A Conversation for Britain After WWII
rationing
iainturnbull Started conversation Apr 17, 2006
I was talking to a bloke in a Westminster pub one day and I asked about the blitz,he told me about a woman he knew that had been hit in the foot by a piece of shrapnel.Naturally the poor woman was in tears but when my acquaintance went to comfort her she was crying for her shoes not because of her injury.
rationing
Teasswill Posted Apr 23, 2006
Even power was rationed at times. My parents married in 1947 and the electricity was due to be turned off shortly after the start of the ceremony. Determined to at least go up the aisle to organ accompaniment, she made sure to get to the church early and duly proceeded to the altar, despite not everyone else having arrived.
rationing
Ϯ Lady MacbethϮ - 42 Posted Apr 23, 2006
I remember chocolate coming off the ration. I think it was the very last thing. Up till then I had been allowed one very tiny bar oc Cadbury's Milk (costing, I think 1d) a week. The day I went to the shop to buy a 6d bar will remain with me forever (I was around 4!)
rationing
shazzPRME Posted Apr 25, 2006
Fuel rationing finished in May 1950 followed by soap in September that year.
Most important for the English, tea rationing ended in 1952!
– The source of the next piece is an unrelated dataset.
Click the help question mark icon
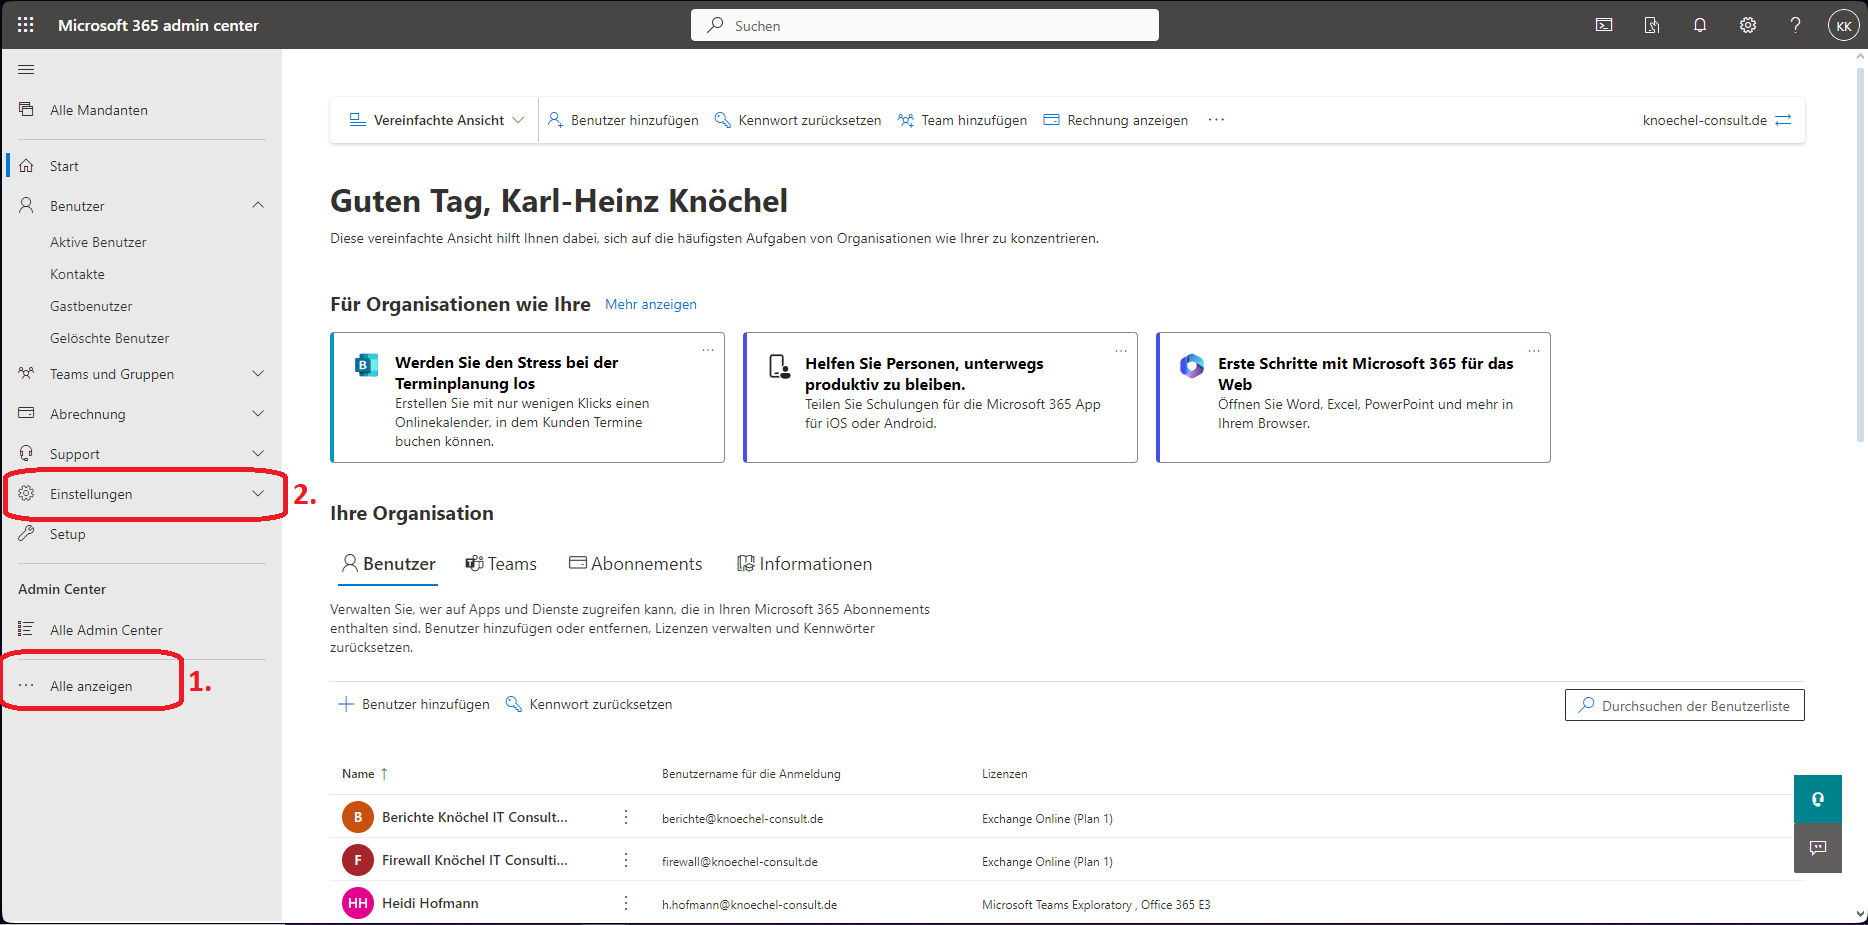This screenshot has width=1868, height=925. click(x=1795, y=25)
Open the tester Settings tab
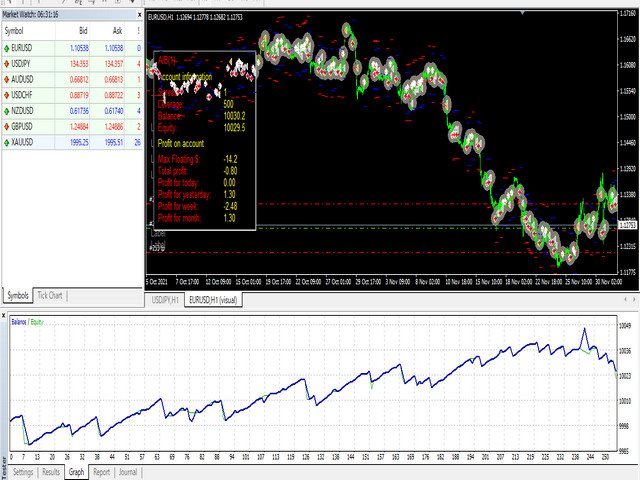640x480 pixels. [22, 472]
Sugar came off rationing in 1953 but the rationing of meat and bacon - the last items rationed - didn't end until July 1954.
shazz
rationing
tomsenior Posted Apr 25, 2006
Yes I can remember that, I was eight in 1947 and I remember the power being turned off at regular intervals. It would be announced on the radio when your district was going to be turned off; it was called "load shedding." We also had a really terrible winter in '47 with lots of snow and really low temperatures - seemed to go on for months. Luckily we didn't use electricity for heating - good old fashioned coal, but that was rationed as well.
rationing
logoes Posted Apr 26, 2006
I remember the queues when there was a consignment of oranges at the greengrocers, and the first time that bananas were back. How my mother managed to feed us so well I just don't know, but we did live in the country and near the sea so our rations were supplemented with the odd rabbit and plenty of the local flounders. We had a box of kippers sent from the Isle of Man each week during the summer season and I went round delivering the orders to our neighbours, I think they cost 1s2d. for two pairs.